Une fois le document obtenu, les hommes courent vers leur voiture le sourire aux lèvres. Mais leur joie sera de courte durée. Au barrage suivant, les militaires irakiens ne laissent passer quasiment personne. Au-delà, la zone n’est pas entièrement sûre. C’est le cas à Bartalla, libérée il y a deux semaines.

« Nous avons un ordre de ne pas laisser entrer les civils parce que la ville n’est pas entièrement sécurisée et elle n’a pas été nettoyée des engins explosifs et des voitures piégées », explique Ali Mohammed Fati, le maire de cette ville chrétienne, située à 21 km à l’est de Mossoul dans la province de Ninive.

Huit démineurs sont actuellement mobilisés à Bartalla. ll leur faudra des mois, peut-être des années avant de nettoyer toute la ville et tout remettre en ordre. La priorité est d’enlever les engins piégés que les islamistes ont laissés un peu partout. Rares sont donc les habitants autorisés à venir passer quelques minutes pour voir l’état de leur maison et reprendre quelques objets, quand il en reste.
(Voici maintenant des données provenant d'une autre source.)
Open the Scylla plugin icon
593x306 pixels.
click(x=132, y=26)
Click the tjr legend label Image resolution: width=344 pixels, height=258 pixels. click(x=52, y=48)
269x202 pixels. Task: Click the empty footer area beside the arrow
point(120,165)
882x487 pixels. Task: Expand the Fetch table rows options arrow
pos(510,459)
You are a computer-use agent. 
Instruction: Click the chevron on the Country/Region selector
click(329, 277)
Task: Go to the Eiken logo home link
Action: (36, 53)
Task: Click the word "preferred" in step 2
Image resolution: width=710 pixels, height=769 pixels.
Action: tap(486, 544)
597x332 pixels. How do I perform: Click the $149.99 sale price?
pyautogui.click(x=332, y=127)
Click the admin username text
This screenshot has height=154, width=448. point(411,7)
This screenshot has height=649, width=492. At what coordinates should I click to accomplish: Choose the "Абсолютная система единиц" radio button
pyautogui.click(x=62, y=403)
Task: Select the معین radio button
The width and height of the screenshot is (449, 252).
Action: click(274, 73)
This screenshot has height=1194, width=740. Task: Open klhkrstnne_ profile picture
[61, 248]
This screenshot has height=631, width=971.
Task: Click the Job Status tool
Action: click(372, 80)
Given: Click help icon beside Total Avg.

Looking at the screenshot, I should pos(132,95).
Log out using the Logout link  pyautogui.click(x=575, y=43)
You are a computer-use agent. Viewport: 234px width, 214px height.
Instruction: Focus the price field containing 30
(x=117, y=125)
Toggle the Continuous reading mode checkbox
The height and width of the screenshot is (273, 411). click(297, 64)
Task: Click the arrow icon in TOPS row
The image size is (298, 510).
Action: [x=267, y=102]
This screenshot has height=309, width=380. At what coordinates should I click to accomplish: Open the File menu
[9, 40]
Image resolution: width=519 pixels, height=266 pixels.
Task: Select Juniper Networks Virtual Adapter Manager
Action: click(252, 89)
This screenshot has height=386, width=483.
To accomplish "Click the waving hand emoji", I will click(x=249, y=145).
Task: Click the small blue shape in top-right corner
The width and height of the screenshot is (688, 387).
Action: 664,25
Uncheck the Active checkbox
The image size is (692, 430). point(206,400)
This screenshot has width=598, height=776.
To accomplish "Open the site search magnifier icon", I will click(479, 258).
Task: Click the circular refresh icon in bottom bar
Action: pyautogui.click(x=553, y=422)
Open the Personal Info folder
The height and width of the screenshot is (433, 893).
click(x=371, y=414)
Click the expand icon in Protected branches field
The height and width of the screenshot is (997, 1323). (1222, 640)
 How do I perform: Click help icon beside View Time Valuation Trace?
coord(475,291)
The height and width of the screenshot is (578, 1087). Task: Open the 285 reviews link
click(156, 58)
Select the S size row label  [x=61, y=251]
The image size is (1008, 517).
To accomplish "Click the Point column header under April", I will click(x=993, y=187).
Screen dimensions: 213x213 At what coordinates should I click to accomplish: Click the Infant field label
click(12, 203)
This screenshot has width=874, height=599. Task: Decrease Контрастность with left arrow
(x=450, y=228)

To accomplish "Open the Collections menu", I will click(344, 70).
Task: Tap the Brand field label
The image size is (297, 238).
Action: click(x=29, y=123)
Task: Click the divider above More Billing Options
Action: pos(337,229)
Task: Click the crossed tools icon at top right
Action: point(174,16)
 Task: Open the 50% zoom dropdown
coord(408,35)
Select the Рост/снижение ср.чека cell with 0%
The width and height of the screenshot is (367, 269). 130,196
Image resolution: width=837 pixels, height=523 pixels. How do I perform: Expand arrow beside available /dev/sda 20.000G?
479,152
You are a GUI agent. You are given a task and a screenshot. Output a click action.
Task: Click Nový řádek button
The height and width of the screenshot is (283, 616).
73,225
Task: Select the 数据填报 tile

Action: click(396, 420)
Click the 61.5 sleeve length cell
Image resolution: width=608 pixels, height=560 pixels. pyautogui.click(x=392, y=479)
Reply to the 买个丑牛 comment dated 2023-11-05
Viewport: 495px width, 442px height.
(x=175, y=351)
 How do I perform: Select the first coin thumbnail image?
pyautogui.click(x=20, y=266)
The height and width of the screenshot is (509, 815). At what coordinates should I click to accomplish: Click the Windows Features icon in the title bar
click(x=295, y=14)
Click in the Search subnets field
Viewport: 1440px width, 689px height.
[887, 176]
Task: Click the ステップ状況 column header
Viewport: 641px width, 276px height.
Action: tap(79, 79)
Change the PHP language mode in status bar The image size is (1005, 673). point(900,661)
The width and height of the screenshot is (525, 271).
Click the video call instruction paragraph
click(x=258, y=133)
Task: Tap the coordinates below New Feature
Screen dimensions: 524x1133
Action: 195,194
Une maison vidée par les jihadistes

Les vitres sont brisées, mais la maison est encore debout dans un quartier de Bartalla, où plusieurs bâtiments ne sont plus que ruines. Mais la joie de retrouver leur foyer est vite ternie lorsqu’Icham Sami et son mari réalisent que la maison a été entièrement vidée. Deux lustres en cristal qui pendent encore au plafond sont à peu près tout ce qui leur reste de leur passé

« Ils ont tout détruit. Même nos photos d’enfance ont été brûlées. Je ne vois pas ce que je peux dire, je suis sans voix ». Par liaison skype, le couple parle à une parente qui habitait aussi la maison. « Cette maison c’était toute son âme. Elle a fait tant pour l’aménager, ça a été si difficile de la convaincre de partir pour le Liban ».

Souvenirs, meubles anciens, bijoux, peintures…. Tout s’est volatilisé. Dans le couloir, deux socles en marbre : les statues du Christ et de la Vierge ont disparu explique le fils de la famille, en soutane noire, mais le plus dur dit-il, en exhibant la carte d’identité d’une femme, « c’est de savoir que des jihadistes ont vécu chez nous ». « Quand mon père est entré dans la maison, il a trouvé cette preuve, explique-t-il. Les gens qui ont habité ici étaient de Daech. Ils ont oublié ce document ici ».

Le premier choc passé, la famille chrétienne s’apprête à repartir. Bartalla n’est pas encore nettoyé des explosifs ni totalement sécurisé. Aujourd’hui, Icham ne sait pas si elle reviendra vivre un jour dans sa maison d’enfance.